GIVEN TASK - Copy each of the rows below exactly as they appear, leaving out the pictures.

DATA FOR THE TASK -
◇ ◇ ◇ ◇
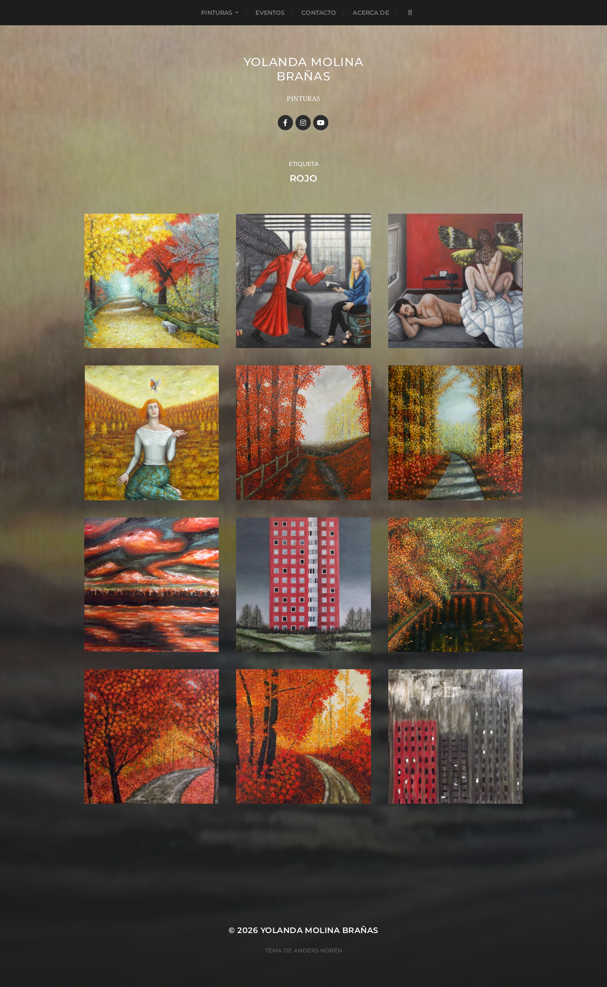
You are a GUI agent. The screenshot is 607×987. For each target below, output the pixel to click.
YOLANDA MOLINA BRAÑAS (304, 69)
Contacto (318, 12)
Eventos (270, 12)
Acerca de (371, 12)
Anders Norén (318, 950)
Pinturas (216, 12)
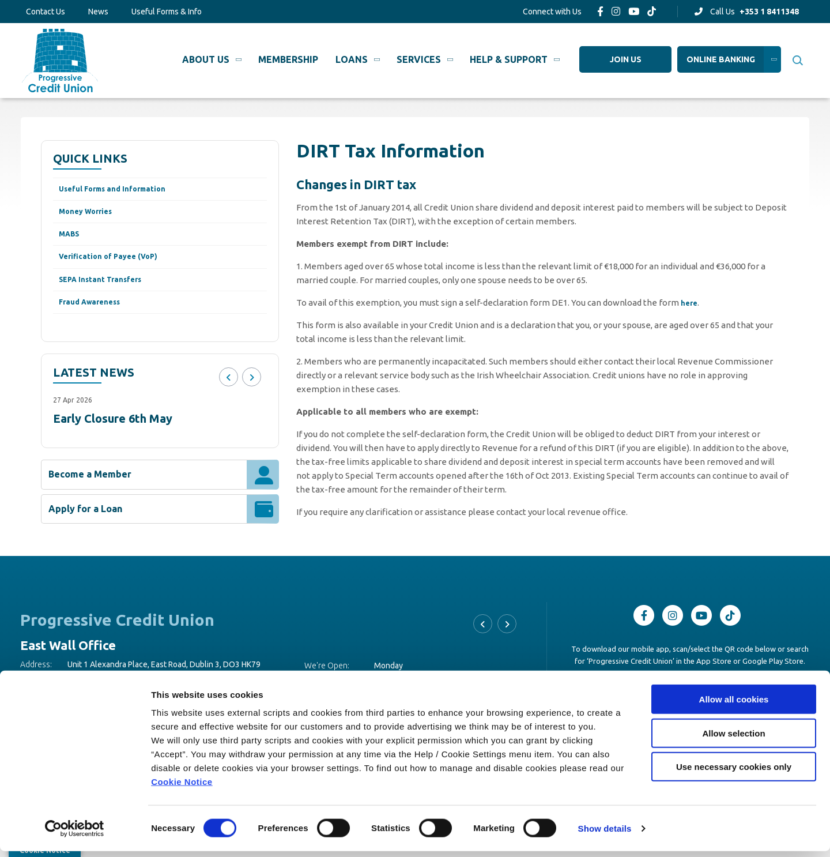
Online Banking (720, 59)
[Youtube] (633, 11)
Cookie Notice (182, 787)
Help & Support (509, 59)
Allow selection (733, 739)
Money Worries (90, 215)
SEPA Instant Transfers (108, 290)
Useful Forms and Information (122, 190)
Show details (605, 834)
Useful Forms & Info (166, 11)
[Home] (58, 60)
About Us (205, 59)
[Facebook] (600, 11)
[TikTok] (651, 11)
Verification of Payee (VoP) (117, 265)
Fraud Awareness (95, 316)
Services (419, 59)
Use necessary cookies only (733, 772)
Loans (351, 59)
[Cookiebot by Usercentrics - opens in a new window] (74, 834)
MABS (71, 240)
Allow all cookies (734, 705)
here (690, 302)
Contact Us (45, 11)
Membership (288, 59)
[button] (797, 60)
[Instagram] (616, 11)
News (98, 11)
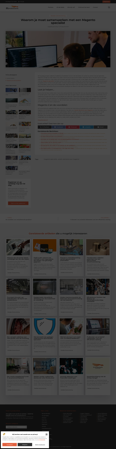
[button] (46, 434)
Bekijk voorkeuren (40, 444)
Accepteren (10, 444)
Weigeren (24, 444)
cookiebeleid (42, 439)
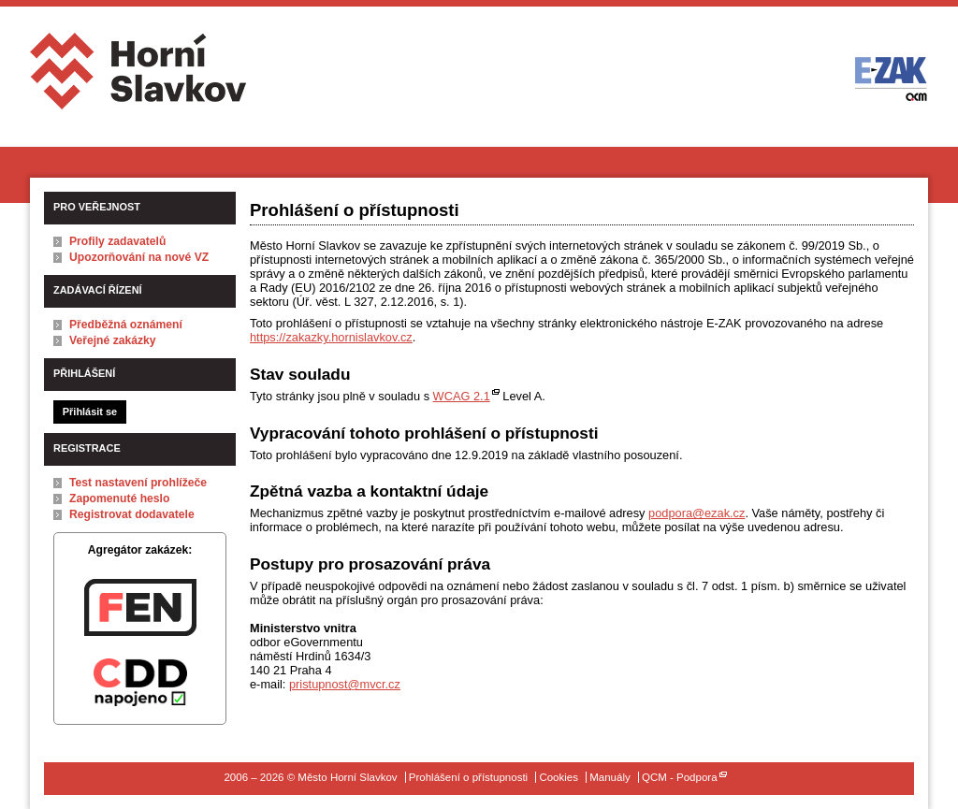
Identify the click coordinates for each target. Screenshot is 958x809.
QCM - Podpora (680, 777)
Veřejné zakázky (112, 340)
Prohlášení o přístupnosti (468, 777)
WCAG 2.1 (461, 396)
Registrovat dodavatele (132, 514)
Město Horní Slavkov (140, 78)
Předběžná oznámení (125, 324)
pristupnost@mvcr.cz (344, 684)
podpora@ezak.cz (696, 513)
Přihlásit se (90, 411)
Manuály (610, 777)
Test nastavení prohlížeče (138, 482)
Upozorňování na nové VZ (139, 257)
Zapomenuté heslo (119, 498)
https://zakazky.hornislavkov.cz (331, 337)
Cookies (558, 777)
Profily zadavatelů (117, 241)
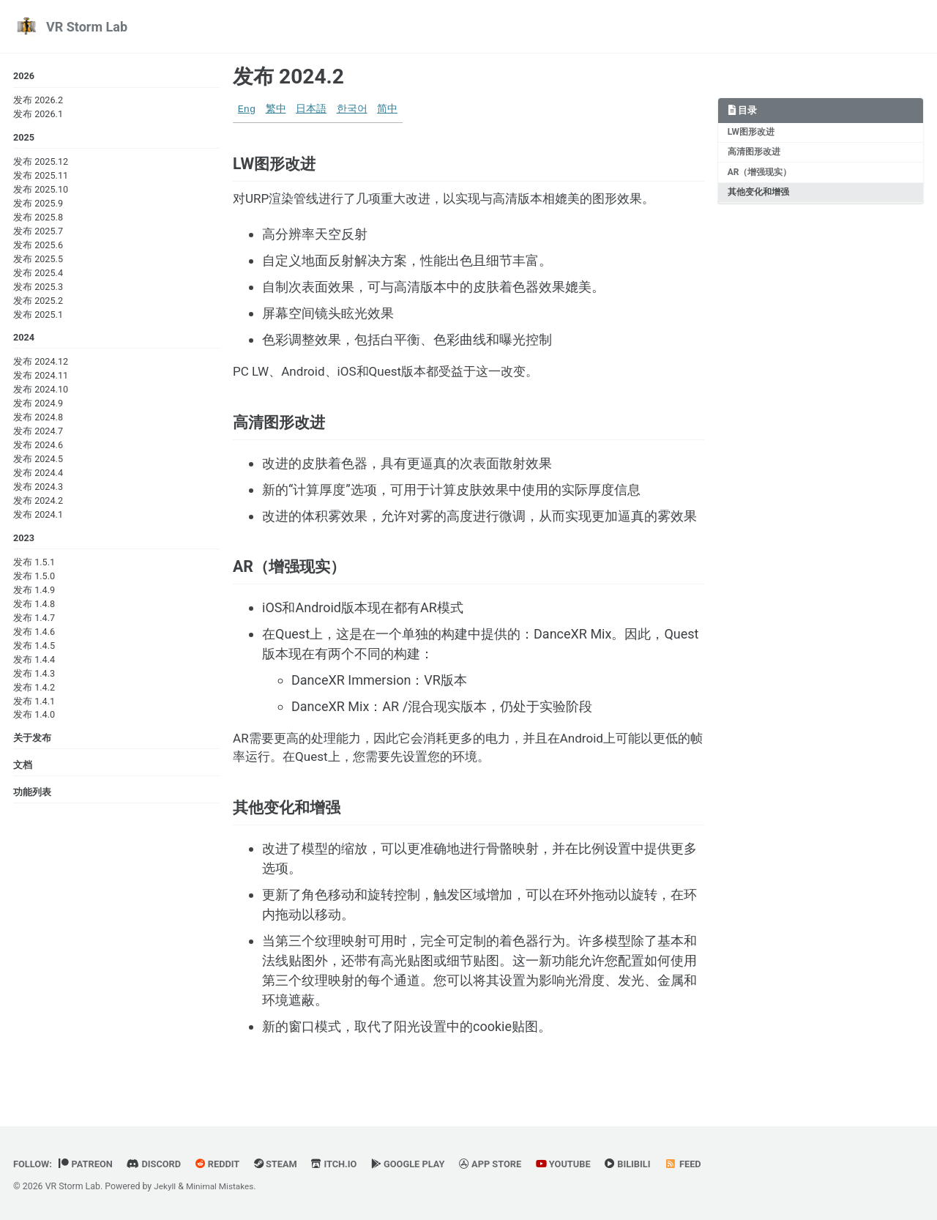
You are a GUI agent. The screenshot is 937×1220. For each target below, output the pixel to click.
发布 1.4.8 (34, 606)
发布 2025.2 (38, 302)
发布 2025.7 (38, 232)
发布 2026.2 (38, 100)
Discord (159, 1164)
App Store (507, 1164)
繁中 (276, 109)
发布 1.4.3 (34, 676)
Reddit (225, 1164)
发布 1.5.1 (34, 565)
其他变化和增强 (759, 196)
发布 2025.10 (40, 190)
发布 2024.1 (38, 517)
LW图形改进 (752, 133)
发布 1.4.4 (34, 662)
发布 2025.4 (38, 274)
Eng (246, 109)
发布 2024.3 (38, 489)
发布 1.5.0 (34, 579)
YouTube (582, 1164)
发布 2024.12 (40, 364)
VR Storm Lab (86, 26)
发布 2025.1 (38, 315)
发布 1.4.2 (34, 690)
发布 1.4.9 (34, 593)
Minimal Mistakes (222, 1187)
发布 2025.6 (38, 246)
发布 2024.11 (40, 378)
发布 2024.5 (38, 461)
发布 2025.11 (40, 176)
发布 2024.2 (38, 503)
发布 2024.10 (40, 392)
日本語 (311, 109)
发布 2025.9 (38, 204)
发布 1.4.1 (34, 704)
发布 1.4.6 (34, 634)
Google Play (422, 1164)
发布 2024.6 (38, 447)
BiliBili (649, 1164)
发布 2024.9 (38, 406)
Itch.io (346, 1164)
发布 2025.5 (38, 260)
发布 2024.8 (38, 419)
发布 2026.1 (38, 114)
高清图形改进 (754, 154)
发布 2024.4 (38, 475)
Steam (285, 1164)
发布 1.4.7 (34, 620)
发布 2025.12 (40, 162)
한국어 (352, 109)
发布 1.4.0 (34, 718)
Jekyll (165, 1187)
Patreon (89, 1164)
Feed (707, 1164)
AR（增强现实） (760, 175)
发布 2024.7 (38, 433)
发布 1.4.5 (34, 648)
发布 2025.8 (38, 218)
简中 (387, 109)
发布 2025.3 (38, 288)
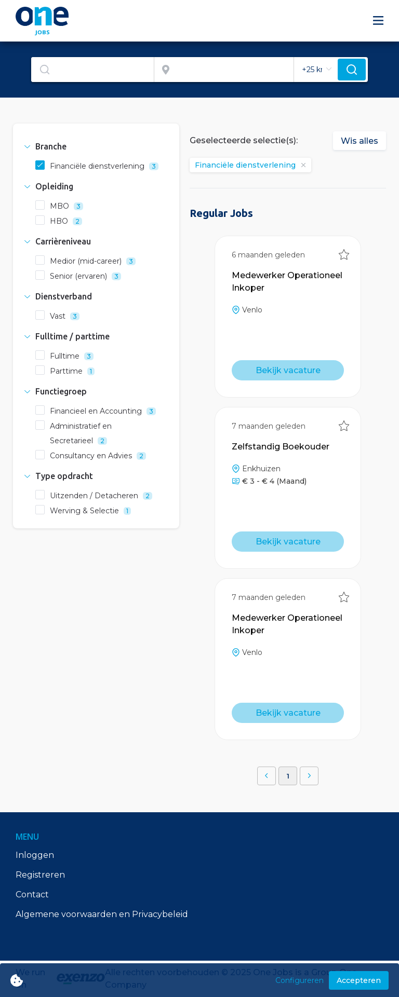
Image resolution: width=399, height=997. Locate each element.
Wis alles (359, 141)
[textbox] (92, 69)
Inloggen (35, 855)
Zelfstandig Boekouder (280, 447)
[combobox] (92, 69)
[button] (96, 146)
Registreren (40, 875)
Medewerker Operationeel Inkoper (287, 281)
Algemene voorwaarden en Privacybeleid (102, 914)
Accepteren (359, 980)
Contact (32, 894)
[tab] (96, 146)
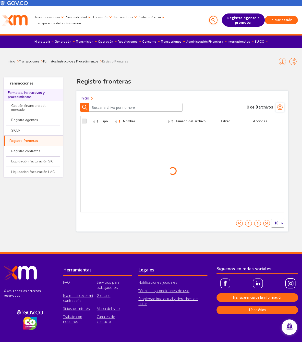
◇ ◇ ◇ ◇
WRITTEN RESPONSE -
You are a GUI agent. The screenshot is 607×987. For each target below, output the pixel to click.
YOLANDA MOLINA BRAÑAS (304, 69)
Contacto (318, 12)
Eventos (270, 12)
Acerca de (371, 12)
Anders Norén (318, 950)
Pinturas (216, 12)
Online Banking (720, 59)
[Youtube] (633, 11)
Cookie Notice (182, 787)
Help & Support (509, 59)
Allow selection (733, 739)
Money Worries (90, 215)
SEPA Instant Transfers (108, 290)
Useful Forms and Information (122, 190)
Show details (605, 834)
Useful Forms & Info (166, 11)
[Home] (58, 60)
About Us (205, 59)
[Facebook] (600, 11)
[TikTok] (651, 11)
Verification of Payee (VoP) (117, 265)
Fraud Awareness (95, 316)
Services (419, 59)
Use necessary cookies only (733, 772)
Loans (351, 59)
[Cookiebot by Usercentrics - opens in a new window] (74, 834)
MABS (71, 240)
Allow all cookies (734, 705)
here (690, 302)
Contact Us (45, 11)
Membership (288, 59)
[button] (797, 60)
[Instagram] (616, 11)
News (98, 11)
[button] (46, 434)
Bekijk voorkeuren (40, 444)
Accepteren (10, 444)
Weigeren (24, 444)
cookiebeleid (42, 439)
Identify the click coordinates for each target. Screenshot is 958x809.
QCM - Podpora (680, 777)
Veřejné zakázky (112, 340)
Prohlášení o přístupnosti (468, 777)
WCAG 2.1 (461, 396)
Registrovat dodavatele (132, 514)
Město Horní Slavkov (140, 78)
Předběžná oznámení (125, 324)
pristupnost@mvcr.cz (344, 684)
podpora@ezak.cz (696, 513)
Přihlásit se (90, 411)
Manuály (610, 777)
Test nastavení prohlížeče (138, 482)
Upozorňování na nové VZ (139, 257)
Zapomenuté heslo (119, 498)
https://zakazky.hornislavkov.cz (331, 337)
Cookies (558, 777)
Profily zadavatelů (117, 241)
You are a GUI agent. The screenshot is 937×1220. For each target below, output the pixel to click.
发布 1.4.8 (34, 606)
发布 2025.2 (38, 302)
发布 2025.7 (38, 232)
发布 2026.2 (38, 100)
Discord (159, 1164)
App Store (507, 1164)
繁中 (276, 109)
发布 1.4.3 (34, 676)
Reddit (225, 1164)
发布 1.5.1 (34, 565)
其他变化和增强 (759, 196)
发布 2025.10 (40, 190)
发布 2024.1 (38, 517)
LW图形改进 (752, 133)
发布 1.4.4 (34, 662)
发布 2025.4 (38, 274)
Eng (246, 109)
发布 2024.3 (38, 489)
发布 1.5.0 (34, 579)
YouTube (582, 1164)
发布 2024.12 (40, 364)
VR Storm Lab (86, 26)
发布 2025.1 (38, 315)
发布 1.4.2 (34, 690)
发布 1.4.9 (34, 593)
Minimal Mistakes (222, 1187)
发布 2025.6 (38, 246)
发布 2024.11 (40, 378)
发布 2024.5 (38, 461)
发布 2025.11 (40, 176)
发布 2024.2 (38, 503)
发布 2024.10 (40, 392)
日本語 (311, 109)
发布 2025.9 (38, 204)
发布 1.4.1 (34, 704)
发布 1.4.6 (34, 634)
Google Play (422, 1164)
发布 2024.6 (38, 447)
BiliBili (649, 1164)
发布 2024.9 (38, 406)
Itch.io (346, 1164)
发布 2025.5 (38, 260)
发布 2024.8 (38, 419)
发布 2026.1 (38, 114)
高清图形改进 (754, 154)
发布 2024.4 (38, 475)
Steam (285, 1164)
发布 1.4.7 (34, 620)
发布 2025.12 (40, 162)
한국어 (352, 109)
发布 1.4.0 (34, 718)
Jekyll (165, 1187)
Patreon (89, 1164)
Feed (707, 1164)
AR（增强现实） (760, 175)
发布 2024.7 (38, 433)
发布 1.4.5 (34, 648)
发布 2025.8 (38, 218)
简中 (387, 109)
发布 2025.3 (38, 288)
Image resolution: width=399, height=997. Locate each element.
Wis alles (359, 141)
[textbox] (92, 69)
Inloggen (35, 855)
Zelfstandig Boekouder (280, 447)
[combobox] (92, 69)
[button] (96, 146)
Registreren (40, 875)
Medewerker Operationeel Inkoper (287, 281)
Algemene voorwaarden en Privacybeleid (102, 914)
Accepteren (359, 980)
Contact (32, 894)
[tab] (96, 146)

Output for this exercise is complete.